铁死亡在脊髓损伤中的作用及SRS 16-86的干预
本文选题:脊髓损伤 切入点:铁死亡 出处:《天津医科大学》2017年博士论文 论文类型:学位论文
【摘要】:目的:脊髓损伤(Spinal Cord Injury,SCI)是临床上常见的一种严重的疾病,具有很高的发生率并且脊髓损伤一旦发生就会导致非常高的致残率,脊髓损伤后的神经和功能恢复一直是世界性难题。因为现在还没有有效的治疗和康复方法,目前仅有不到1%的脊髓损伤患者达到所有神经功能的恢复。当前,脊髓损伤治疗的瓶颈在于如何控制继发性脊髓损伤中的大量神经及其它细胞的死亡。因此,SCI后减小继发性损伤的程度,减少残存神经细胞的死亡,这可能是脊髓损伤的治疗和促进其恢复的的关键所在。目前对继发性脊髓损伤的机制仍不清楚,但是脊髓损伤后的活性氧簇(ROS)的生成和脂质过氧化是继发性脊髓损伤的一个非常重要的因素。并且研究还发现在脊髓损伤后损伤区域的细胞内铁过载,这大大增加了脊髓损伤后的氧化应激压力。最近研究表明,组织损伤后局部铁离子浓度升高,促进了氧自由基的产生,氧自由基又能够促进脂质过氧化,导致了周围组织和细胞的损伤。先前研究表明,铁螯合剂和一些抗氧化药物在脊髓损伤修复中具有一定的保护作用。然而,其机制并不清楚,制约了在临床治疗脊髓损伤的应用。
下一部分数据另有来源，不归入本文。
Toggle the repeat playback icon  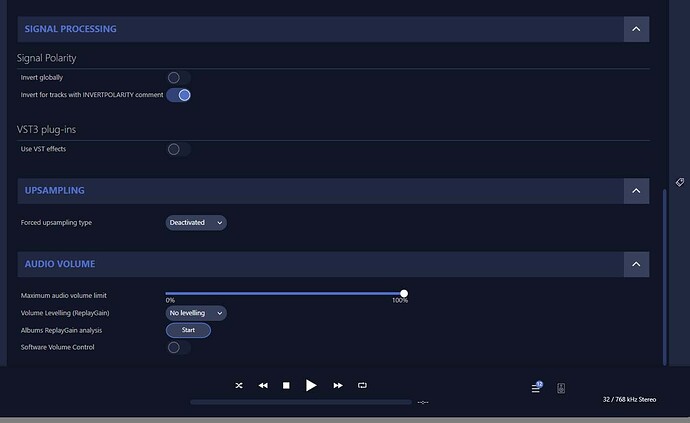point(362,385)
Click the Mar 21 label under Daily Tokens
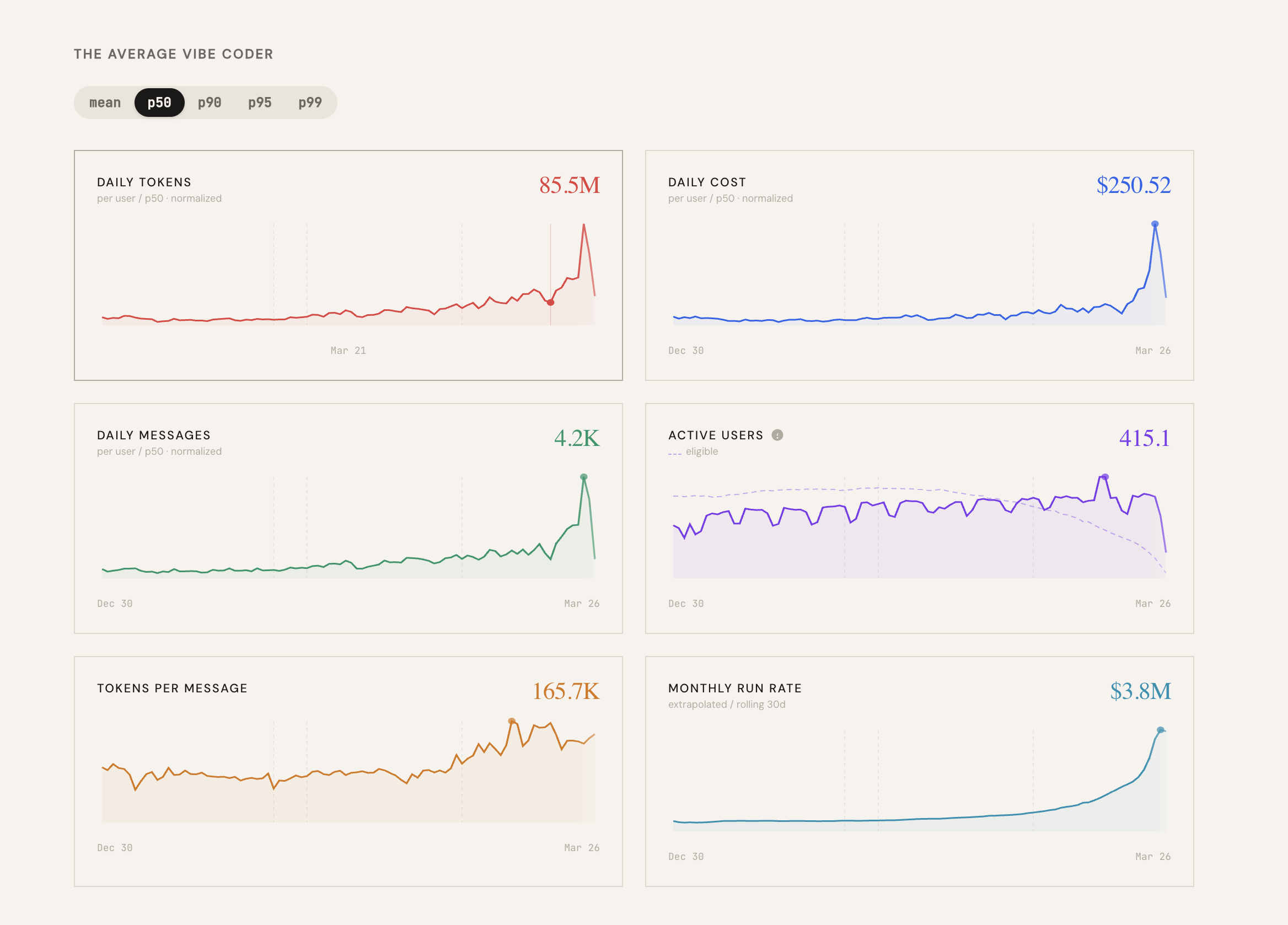The image size is (1288, 925). (x=348, y=351)
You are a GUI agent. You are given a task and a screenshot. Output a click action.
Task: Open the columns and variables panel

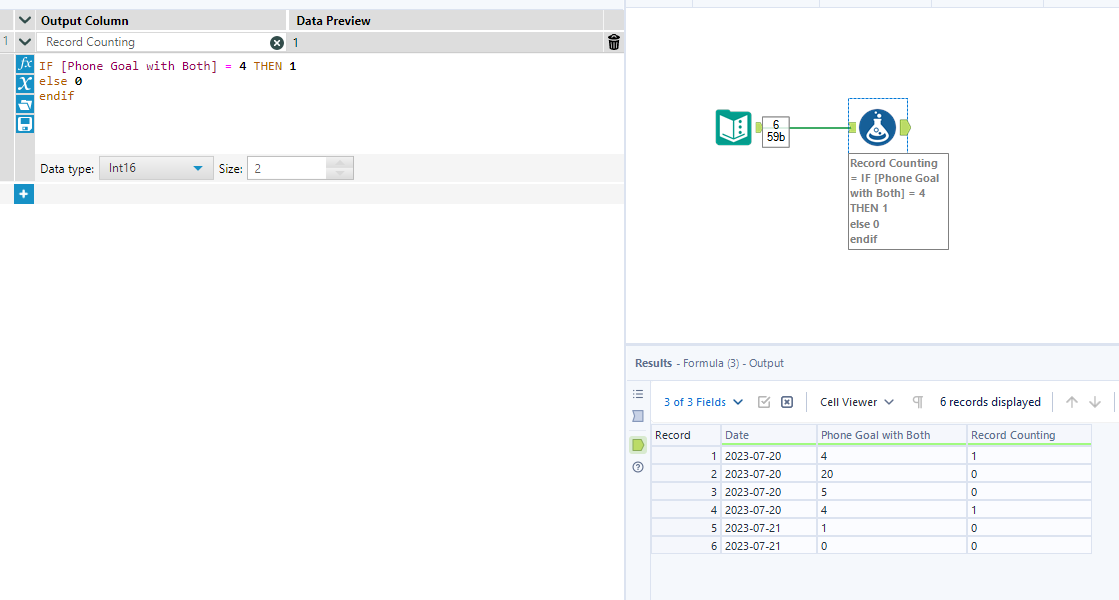24,84
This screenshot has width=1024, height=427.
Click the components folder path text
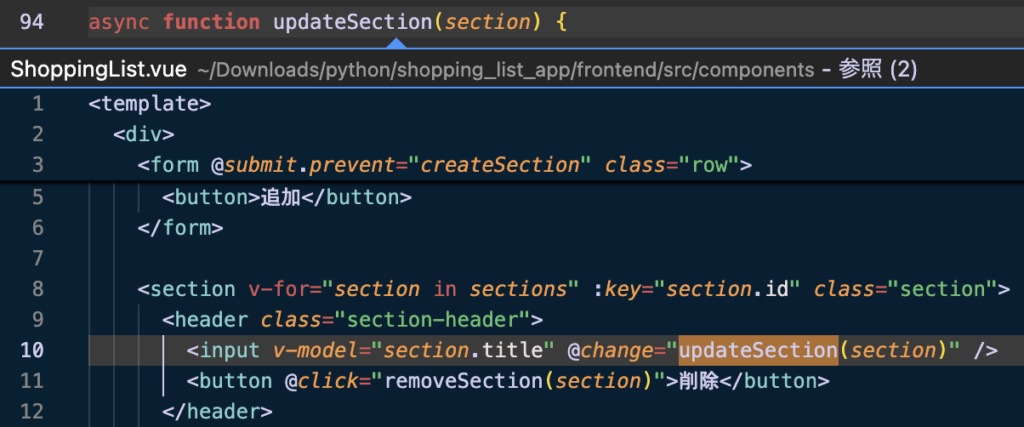point(506,71)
根据现有继发脊髓损伤阶段的研究,近年发现的一种新的程序性死亡机制-铁死亡(Ferroptosis)可能在脊髓损伤中存在,并且铁死亡抑制剂可能能够保护脊髓损伤并且促进其修复。铁死亡在缺血再灌注型组织损伤中普遍存在,铁死亡抑制剂可以显著修复组织损伤。由于脊髓损伤中铁的超载,以及脂质过氧化,提示可能存在铁死亡途径。本课题聚焦铁死亡在脊髓损伤中的作用和机制,试图通过铁死亡抑制剂干预铁死亡,从而修复脊髓损伤。本研究的核心问题是:铁死亡在继发性脊髓损伤中的作用,阻断这一死亡途径是否可以实现脊髓损伤的修复。因此,本课题设计如下:(1)验证脊髓损伤中是否存在铁死亡;(2)铁死亡特异性抑制剂是否对脊髓损伤和神经元细胞损伤具有保护作用及其机制。方法:体内实验证明铁死亡存在于大鼠脊髓损伤中且可被铁死亡抑制剂干预。建立Wistar大鼠脊髓损伤挫伤模型,并对损伤大鼠一次性给与铁死亡抑制剂SRS16-86,BBB评分评价铁死亡抑制剂对大鼠脊髓损伤后运动功能的保护作用,免疫组织化学染色观察神经元细胞存活数量、胶质瘢痕和脊髓空洞面积,从而评价铁死亡抑制剂对脊髓损伤的保护作用。检测铁死亡标志物,证明脊髓损伤中存在铁死亡。本实验应用大鼠脊髓挫伤模型,随机分为SRS 16-86处理组、对照组、假手术组,并且在不同的时间点进行大鼠后肢功能评定(BBB评分),评价铁死亡抑制剂(SRS 16-86)对大鼠脊髓损伤的保护作用。检测ROS代谢产物4HNE的含量以及GPX4的表达。检测脊髓中铁离子含量,评价铁离子和脊髓损伤严重程度相关性。免疫荧光染色观察损伤脊髓中星型胶质细胞、神经元和少突胶质细胞。结果:成功建立大鼠脊髓损伤挫伤模型,并通过组织病理学和功能学评分进行验证;成功自行合成了铁死亡的抑制剂SRS 16-86,并通过质谱分析验证有效;使用SRS 16-86干预脊髓损伤能够减少ROS代谢产物4HNE的含量,增加损伤区域的总谷胱甘肽,减少了损伤区域的铁离子含量,并且使用SRS 16-86干预后改善脊髓损伤大鼠的行为学评分,以及改善组织病理学变化,抑制星形胶质细胞的增生,增加神经元标志物的表达,增加CNPase阳性区域的面积;并且SRS16-86还能够减少脊髓损伤区域TNF-α、IL-1β和ICAM-1的表达,抑制脊髓损伤后的炎症反应。结论:本研究初步证实在脊髓损伤中存在铁死亡这种程序性细胞死亡方式;SRS16-86能够抑制铁死亡,并且显著改善脊髓损伤后的后肢运动功能,改善组织病理学变化,保护了残存的神经细胞和保护少突胶质细胞,减少了后期星形胶质细胞的增生以及胶质瘢痕的形成。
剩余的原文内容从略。